> PROVIDED PASSAGE
________________________________________

Friday, February 14, 2014

Spinach-Stuffed Sole

Spinach-Stuffed Sole

Fine, firm texture, and delicate flavor make sole or flounder a favorite among gourmet cooks. Filled with an herb-seasoned stuffing mix, spinach, and feta cheese, and served with fresh lemon juice, this fish recipe is a low-fat source of protein.

Ingredients:
  • 4   ounces fresh or frozen sole or flounder fillets (about 1/4 inch thick)
  • 1  10  ounce package frozen chopped spinach
  • 1   clove garlic, minced
  • 1   teaspoon olive oil
  • 1/3  cup crumbled feta cheese (about 1-1/2 ounces)
  • 1/2  cup herb-seasoned stuffing mix
  • 2   tablespoons lemon juice
  • 1   tablespoon snipped fresh dillweed or 1 teaspoon dried dillweed
  •  Nonstick spray coating
  •  Coarsely ground pepper
  •  Fresh lemon slices (optional)

________________________________________

> EXERCISE DATA
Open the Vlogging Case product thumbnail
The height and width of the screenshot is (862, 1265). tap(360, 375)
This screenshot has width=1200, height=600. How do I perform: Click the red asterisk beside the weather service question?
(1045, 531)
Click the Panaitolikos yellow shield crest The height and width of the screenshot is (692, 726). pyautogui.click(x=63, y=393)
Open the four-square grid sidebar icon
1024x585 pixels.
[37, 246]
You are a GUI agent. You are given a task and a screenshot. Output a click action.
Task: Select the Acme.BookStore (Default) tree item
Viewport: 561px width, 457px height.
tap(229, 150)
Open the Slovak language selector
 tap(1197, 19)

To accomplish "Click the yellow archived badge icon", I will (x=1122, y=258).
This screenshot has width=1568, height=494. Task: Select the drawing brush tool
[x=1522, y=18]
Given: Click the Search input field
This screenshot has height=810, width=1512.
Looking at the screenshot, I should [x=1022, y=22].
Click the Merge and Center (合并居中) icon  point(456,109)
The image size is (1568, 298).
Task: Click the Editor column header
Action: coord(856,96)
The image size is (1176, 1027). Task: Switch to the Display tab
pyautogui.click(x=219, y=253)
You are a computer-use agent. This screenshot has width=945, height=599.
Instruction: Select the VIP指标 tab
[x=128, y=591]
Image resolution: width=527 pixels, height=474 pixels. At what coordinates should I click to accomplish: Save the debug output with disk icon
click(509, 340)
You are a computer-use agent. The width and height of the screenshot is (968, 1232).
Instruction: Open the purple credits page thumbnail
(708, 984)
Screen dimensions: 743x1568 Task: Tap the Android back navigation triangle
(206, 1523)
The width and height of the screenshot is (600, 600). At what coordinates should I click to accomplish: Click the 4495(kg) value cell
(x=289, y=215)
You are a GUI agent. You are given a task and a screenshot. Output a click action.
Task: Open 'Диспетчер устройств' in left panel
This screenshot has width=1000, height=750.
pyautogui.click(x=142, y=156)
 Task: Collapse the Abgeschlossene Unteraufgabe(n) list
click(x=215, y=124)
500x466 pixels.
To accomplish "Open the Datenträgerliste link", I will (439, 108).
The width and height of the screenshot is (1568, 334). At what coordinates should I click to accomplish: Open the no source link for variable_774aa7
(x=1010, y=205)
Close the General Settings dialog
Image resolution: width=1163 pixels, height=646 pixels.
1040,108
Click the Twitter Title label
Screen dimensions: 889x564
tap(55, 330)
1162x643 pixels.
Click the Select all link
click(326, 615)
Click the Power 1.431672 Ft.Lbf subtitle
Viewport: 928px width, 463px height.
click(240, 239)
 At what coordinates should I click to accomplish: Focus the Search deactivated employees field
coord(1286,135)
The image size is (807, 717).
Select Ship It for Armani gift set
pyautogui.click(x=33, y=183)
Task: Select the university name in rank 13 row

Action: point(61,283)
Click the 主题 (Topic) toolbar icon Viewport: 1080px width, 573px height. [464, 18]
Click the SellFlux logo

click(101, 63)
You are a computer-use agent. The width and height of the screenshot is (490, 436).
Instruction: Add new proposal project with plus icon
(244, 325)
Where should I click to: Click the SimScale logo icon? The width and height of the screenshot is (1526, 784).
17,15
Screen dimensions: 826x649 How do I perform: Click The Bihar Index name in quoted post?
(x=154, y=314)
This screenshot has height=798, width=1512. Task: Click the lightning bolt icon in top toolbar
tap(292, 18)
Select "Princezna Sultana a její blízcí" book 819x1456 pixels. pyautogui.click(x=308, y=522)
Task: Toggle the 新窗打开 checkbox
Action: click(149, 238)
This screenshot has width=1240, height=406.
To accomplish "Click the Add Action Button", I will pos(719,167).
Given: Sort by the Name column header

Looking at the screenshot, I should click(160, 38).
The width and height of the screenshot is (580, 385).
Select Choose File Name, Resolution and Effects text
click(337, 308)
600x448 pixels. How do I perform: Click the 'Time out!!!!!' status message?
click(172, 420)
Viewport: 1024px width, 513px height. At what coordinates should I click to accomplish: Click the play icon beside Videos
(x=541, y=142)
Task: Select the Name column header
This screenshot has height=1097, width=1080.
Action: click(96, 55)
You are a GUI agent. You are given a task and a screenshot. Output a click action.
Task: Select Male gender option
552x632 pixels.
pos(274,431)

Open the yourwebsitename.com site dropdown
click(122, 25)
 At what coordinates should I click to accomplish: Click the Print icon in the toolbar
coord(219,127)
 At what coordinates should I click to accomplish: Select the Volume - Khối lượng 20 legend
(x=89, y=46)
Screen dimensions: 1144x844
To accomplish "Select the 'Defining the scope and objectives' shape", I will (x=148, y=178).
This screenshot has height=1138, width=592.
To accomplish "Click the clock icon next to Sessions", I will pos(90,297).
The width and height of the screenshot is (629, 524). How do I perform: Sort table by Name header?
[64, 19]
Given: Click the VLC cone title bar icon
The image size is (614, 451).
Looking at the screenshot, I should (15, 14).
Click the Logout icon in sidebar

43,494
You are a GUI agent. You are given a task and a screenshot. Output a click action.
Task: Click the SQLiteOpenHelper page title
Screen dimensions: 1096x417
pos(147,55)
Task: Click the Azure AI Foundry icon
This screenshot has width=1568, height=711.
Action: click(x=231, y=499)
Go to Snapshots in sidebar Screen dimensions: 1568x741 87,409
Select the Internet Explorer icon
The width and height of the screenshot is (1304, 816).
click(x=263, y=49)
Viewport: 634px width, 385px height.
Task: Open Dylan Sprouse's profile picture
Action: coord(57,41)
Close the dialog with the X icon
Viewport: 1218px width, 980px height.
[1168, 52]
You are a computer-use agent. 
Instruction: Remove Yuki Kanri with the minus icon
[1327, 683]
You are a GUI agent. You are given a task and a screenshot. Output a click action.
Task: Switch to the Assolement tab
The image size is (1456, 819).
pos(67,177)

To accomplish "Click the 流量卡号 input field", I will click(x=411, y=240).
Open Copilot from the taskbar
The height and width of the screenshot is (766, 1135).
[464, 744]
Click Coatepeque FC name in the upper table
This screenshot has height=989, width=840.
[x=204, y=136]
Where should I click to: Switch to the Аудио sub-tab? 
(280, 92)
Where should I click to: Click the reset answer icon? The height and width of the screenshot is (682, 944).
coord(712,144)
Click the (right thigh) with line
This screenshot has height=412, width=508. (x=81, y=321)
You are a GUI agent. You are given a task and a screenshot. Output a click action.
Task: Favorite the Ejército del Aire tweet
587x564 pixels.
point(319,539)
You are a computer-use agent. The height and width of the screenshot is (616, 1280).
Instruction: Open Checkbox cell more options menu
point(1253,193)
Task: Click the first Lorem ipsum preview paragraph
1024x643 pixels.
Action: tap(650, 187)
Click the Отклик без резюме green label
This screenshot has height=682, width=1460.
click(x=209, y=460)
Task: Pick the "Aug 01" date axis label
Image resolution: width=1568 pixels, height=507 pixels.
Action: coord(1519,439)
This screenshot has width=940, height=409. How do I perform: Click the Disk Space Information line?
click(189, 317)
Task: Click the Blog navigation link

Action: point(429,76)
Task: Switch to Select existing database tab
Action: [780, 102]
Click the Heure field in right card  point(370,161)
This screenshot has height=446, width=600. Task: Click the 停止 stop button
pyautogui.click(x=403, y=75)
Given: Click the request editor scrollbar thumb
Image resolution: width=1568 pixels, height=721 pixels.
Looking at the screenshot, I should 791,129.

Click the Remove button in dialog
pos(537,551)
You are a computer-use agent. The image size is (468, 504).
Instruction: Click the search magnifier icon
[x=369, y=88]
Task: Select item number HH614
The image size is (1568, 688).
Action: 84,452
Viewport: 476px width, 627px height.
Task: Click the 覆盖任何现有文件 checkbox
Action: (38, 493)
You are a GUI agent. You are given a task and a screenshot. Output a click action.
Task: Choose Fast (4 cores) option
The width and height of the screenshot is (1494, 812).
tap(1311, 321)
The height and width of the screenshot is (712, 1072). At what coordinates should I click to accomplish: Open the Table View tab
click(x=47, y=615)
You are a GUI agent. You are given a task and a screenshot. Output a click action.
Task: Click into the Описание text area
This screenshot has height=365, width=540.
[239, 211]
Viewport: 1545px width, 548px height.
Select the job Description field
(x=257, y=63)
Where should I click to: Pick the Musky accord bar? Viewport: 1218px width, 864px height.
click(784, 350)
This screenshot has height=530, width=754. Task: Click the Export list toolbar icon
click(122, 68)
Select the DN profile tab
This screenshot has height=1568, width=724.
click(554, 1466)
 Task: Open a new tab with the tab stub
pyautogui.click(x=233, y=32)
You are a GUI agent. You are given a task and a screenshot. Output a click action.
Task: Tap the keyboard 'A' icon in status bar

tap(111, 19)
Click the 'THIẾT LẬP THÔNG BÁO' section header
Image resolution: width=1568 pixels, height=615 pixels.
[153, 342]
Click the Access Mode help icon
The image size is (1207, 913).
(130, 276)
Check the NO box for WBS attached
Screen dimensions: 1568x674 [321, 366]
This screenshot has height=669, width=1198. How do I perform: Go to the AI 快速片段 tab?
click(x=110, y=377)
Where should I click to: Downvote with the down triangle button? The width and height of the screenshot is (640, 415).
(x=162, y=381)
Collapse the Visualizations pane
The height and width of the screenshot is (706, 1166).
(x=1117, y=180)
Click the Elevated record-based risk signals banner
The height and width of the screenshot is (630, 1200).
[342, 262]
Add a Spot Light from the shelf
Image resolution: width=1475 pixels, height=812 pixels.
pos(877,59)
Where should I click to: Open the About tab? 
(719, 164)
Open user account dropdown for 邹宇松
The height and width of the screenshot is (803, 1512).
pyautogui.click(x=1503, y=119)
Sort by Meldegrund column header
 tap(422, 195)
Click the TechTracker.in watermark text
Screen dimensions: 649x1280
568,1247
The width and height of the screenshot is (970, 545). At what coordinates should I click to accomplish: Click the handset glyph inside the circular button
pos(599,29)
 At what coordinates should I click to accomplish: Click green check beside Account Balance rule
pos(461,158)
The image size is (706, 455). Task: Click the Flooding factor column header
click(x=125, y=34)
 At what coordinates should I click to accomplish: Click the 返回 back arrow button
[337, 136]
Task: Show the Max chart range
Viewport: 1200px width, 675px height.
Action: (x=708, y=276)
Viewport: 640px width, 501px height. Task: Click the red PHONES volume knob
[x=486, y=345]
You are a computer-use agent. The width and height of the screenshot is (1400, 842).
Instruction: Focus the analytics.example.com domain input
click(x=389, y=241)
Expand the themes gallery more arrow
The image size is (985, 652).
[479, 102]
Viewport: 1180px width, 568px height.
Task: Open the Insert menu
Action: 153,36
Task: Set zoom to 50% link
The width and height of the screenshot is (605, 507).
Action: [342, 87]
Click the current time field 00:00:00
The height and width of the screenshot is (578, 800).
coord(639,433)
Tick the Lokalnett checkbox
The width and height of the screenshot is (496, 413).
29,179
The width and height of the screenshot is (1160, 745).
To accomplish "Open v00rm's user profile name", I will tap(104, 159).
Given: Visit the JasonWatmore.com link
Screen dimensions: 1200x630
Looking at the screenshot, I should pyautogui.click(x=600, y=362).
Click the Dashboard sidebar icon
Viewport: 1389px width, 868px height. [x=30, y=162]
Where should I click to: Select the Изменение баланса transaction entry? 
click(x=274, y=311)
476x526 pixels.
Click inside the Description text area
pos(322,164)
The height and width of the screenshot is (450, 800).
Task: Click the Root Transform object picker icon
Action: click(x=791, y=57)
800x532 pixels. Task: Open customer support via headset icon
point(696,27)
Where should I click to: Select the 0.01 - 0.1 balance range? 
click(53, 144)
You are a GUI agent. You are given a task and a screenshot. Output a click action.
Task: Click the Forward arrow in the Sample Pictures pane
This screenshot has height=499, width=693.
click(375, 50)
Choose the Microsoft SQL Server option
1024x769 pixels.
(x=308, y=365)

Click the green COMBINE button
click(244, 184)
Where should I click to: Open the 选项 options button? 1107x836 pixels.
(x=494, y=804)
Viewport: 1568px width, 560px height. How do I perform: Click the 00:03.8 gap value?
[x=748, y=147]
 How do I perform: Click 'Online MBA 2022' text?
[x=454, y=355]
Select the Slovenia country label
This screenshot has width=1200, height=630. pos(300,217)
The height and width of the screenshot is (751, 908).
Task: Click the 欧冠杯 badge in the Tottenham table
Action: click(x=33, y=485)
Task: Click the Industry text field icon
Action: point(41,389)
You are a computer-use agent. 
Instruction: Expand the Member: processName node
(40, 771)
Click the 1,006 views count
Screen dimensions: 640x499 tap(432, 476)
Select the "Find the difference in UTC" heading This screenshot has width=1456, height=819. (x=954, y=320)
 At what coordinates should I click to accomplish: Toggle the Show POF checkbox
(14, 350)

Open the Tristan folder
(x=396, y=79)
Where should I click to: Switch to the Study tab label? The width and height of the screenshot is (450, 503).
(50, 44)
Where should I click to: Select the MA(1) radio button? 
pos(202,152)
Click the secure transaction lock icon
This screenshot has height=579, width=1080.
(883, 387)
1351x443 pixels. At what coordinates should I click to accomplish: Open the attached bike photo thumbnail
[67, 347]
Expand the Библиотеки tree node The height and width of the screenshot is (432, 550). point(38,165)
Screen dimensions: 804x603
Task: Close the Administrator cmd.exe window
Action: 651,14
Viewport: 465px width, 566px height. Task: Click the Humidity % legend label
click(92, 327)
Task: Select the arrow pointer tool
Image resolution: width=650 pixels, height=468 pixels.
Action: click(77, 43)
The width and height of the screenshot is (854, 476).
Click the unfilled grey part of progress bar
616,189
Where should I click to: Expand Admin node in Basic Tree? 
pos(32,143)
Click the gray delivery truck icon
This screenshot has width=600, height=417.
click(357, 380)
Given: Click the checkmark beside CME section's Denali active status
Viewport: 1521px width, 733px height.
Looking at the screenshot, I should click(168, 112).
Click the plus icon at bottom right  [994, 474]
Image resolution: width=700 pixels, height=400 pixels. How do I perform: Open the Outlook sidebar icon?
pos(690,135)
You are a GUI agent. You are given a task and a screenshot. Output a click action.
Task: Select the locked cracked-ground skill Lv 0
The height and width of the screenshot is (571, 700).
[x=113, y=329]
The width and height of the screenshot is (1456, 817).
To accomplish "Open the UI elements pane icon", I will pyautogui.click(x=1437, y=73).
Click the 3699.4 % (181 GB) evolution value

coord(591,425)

________________________________________

> WORK TO BE COMPLETED
The spinach-stuffed sole recipe calls sole or flounder a favorite among gourmet cooks. In one to three sentences, explain why.

> OUTPUT FOR THIS TASK
Sole and flounder are favored for their fine, firm texture and delicate flavor.